#### WORK INSTRUCTION
Lines from the beginning of the entries up to and including the one with "Close the privacy" must be duplicated word for word; leave out all others.

=== Section Start ===

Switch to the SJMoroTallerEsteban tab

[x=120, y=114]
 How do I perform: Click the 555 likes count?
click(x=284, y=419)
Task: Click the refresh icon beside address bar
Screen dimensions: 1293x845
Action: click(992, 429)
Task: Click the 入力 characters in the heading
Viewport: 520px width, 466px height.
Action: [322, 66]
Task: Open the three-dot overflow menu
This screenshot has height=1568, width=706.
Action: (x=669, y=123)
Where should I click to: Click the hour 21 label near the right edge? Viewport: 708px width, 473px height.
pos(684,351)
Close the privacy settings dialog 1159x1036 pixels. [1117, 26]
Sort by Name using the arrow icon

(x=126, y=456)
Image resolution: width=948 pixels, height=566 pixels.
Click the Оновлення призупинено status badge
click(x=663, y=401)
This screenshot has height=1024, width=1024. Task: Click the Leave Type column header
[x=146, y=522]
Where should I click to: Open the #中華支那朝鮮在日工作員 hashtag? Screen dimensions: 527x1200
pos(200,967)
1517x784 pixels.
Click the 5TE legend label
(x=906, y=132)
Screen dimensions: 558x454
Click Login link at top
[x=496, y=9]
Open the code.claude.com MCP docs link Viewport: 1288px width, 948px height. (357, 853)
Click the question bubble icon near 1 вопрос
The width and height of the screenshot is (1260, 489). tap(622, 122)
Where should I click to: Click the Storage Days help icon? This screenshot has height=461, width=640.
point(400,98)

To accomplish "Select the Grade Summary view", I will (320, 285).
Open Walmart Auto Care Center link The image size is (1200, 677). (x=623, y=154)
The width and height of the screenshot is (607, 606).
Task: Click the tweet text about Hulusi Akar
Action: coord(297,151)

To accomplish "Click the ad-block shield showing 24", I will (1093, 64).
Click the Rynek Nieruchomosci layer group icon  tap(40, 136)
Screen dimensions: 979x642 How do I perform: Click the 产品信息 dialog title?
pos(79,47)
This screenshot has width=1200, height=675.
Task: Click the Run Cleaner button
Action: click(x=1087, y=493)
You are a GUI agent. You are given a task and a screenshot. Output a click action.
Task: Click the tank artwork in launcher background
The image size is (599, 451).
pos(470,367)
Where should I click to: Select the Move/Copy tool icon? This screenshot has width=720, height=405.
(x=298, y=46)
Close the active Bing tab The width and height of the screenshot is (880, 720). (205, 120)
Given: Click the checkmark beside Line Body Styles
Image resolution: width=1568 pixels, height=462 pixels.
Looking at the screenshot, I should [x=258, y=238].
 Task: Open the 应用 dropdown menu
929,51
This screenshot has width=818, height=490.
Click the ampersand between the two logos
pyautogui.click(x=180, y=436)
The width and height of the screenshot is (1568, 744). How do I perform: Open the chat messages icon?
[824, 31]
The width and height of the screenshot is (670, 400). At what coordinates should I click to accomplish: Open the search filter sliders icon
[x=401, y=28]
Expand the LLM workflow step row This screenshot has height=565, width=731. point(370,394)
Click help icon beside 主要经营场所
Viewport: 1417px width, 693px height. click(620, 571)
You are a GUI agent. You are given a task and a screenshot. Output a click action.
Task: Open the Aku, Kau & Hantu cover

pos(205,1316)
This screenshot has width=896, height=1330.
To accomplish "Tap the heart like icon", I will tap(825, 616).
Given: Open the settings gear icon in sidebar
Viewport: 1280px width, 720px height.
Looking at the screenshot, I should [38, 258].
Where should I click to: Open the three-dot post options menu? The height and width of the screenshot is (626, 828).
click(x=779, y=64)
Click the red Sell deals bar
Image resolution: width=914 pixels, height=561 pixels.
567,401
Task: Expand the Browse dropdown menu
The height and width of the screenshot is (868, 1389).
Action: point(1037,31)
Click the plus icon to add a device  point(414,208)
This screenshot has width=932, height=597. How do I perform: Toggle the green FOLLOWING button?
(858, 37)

=== Section End ===

#### RESPONSE
Switch to the SJMoroTallerEsteban tab

[x=120, y=114]
 How do I perform: Click the 555 likes count?
click(x=284, y=419)
Task: Click the refresh icon beside address bar
Screen dimensions: 1293x845
Action: click(992, 429)
Task: Click the 入力 characters in the heading
Viewport: 520px width, 466px height.
Action: [322, 66]
Task: Open the three-dot overflow menu
This screenshot has height=1568, width=706.
Action: (x=669, y=123)
Where should I click to: Click the hour 21 label near the right edge? Viewport: 708px width, 473px height.
pos(684,351)
Close the privacy settings dialog 1159x1036 pixels. [1117, 26]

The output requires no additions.